Landgericht Braunschweig
Urt. v. 21.09.2010, Az.: 6 S 113/10 (041)

Wohnungseigentümer darf weitere Wohnung hinzukaufen und seine Miteigentumsanteile von 33,43% auf 41,68% erhöhen; Zulässigkeit des Kaufs einer weiteren Wohnung durch einen Wohnungseigentümer und Erhöhung seiner Miteigentumsanteile; Zulässigkeit der Versagung der Zustimmung zum Verkauf einer Wohnung an einen anderen Wohnungseigentümer wegen der Gefahr der Majorisierung

Bibliographie

Gericht
LG Braunschweig
Datum
21.09.2010
Aktenzeichen
6 S 113/10 (041)
Entscheidungsform
Urteil
Referenz
WKRS 2010, 38849
Entscheidungsname
[keine Angabe]
ECLI
ECLI:DE:LGBRAUN:2010:0921.6S113.10.041.0A

Verfahrensgang

vorgehend
AG - 22.02.2010 - AZ: 27 C 13/09

Fundstelle

  • ZMR 2011, 158-159

In dem Rechtsstreit ..., Klägerin und Berufungsklägerin Prozessbevollmächtigte: Rechtsanw. gegen ..., Beklagte und Berufungsbeklagte Prozessbevollmächtigte: Rechtsanw. hat die 6. Zivilkammer des Landgerichts Braunschweig auf die mündliche Verhandlung vom 07.09.2010 durch den Vorsitzenden Richter am Landgericht, den Richter am Landgericht und die Richterin am Landgericht für Recht erkannt:

Tenor:

Auf die Berufung der Klägerin wird das Urteil des Amtsgerichts vom 22.02.2010 teilweise abgeändert.

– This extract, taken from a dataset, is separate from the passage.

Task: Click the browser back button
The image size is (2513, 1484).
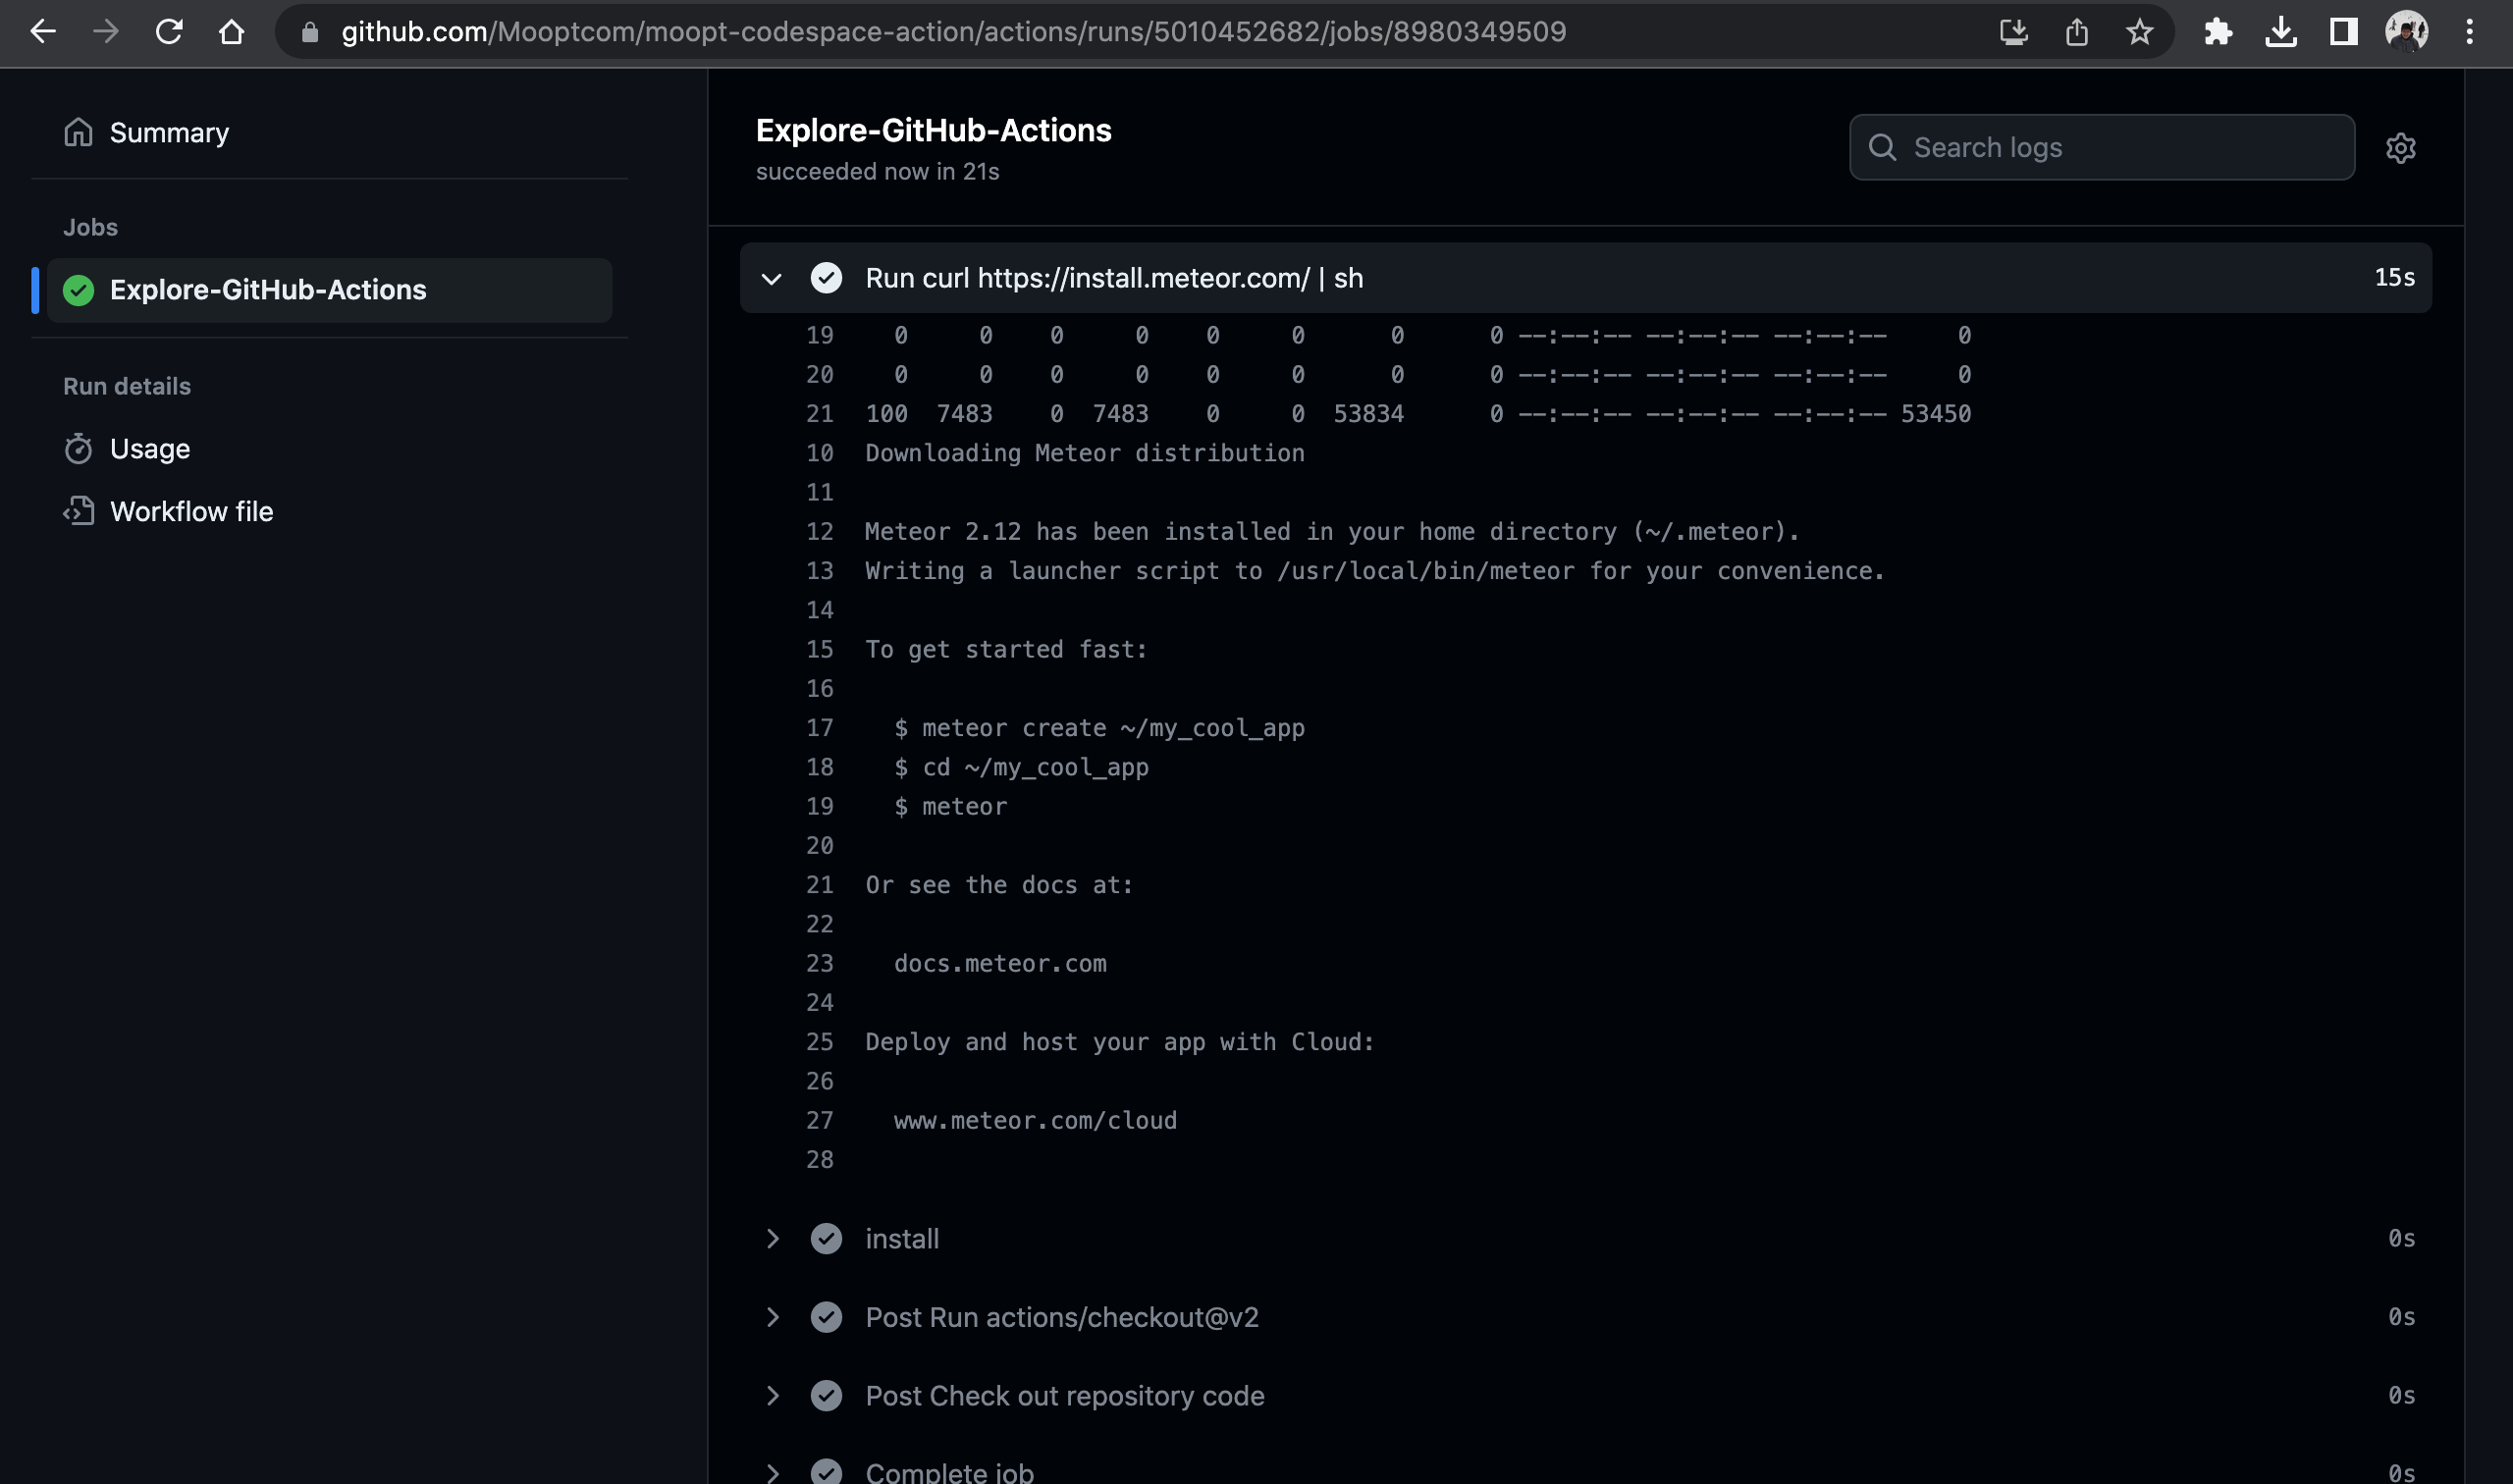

Die Beschlüsse der Wohnungseigentümerversammlung vom 20.04.2009 zu den Tagesordnungspunkten 1 a) und 1 b) und die Beschlüsse der Wohnungseigentümerversammlung vom 09.06.2009 zu den Tagesordnungspunkten 7 a) und 7 b) sind nichtig.

Der Streitwert für die Tagesordnungspunkte 1 a) und 1b) (Beschlüsse der Wohnungseigentümerversammlung vom 20.04.2009) und die Tagesordnungspunkte 7 a) und 7 b) (Beschlüsse der Wohnungseigentümerversammlung vom 09.06.2009) wird auf 5.000 EUR festgesetzt.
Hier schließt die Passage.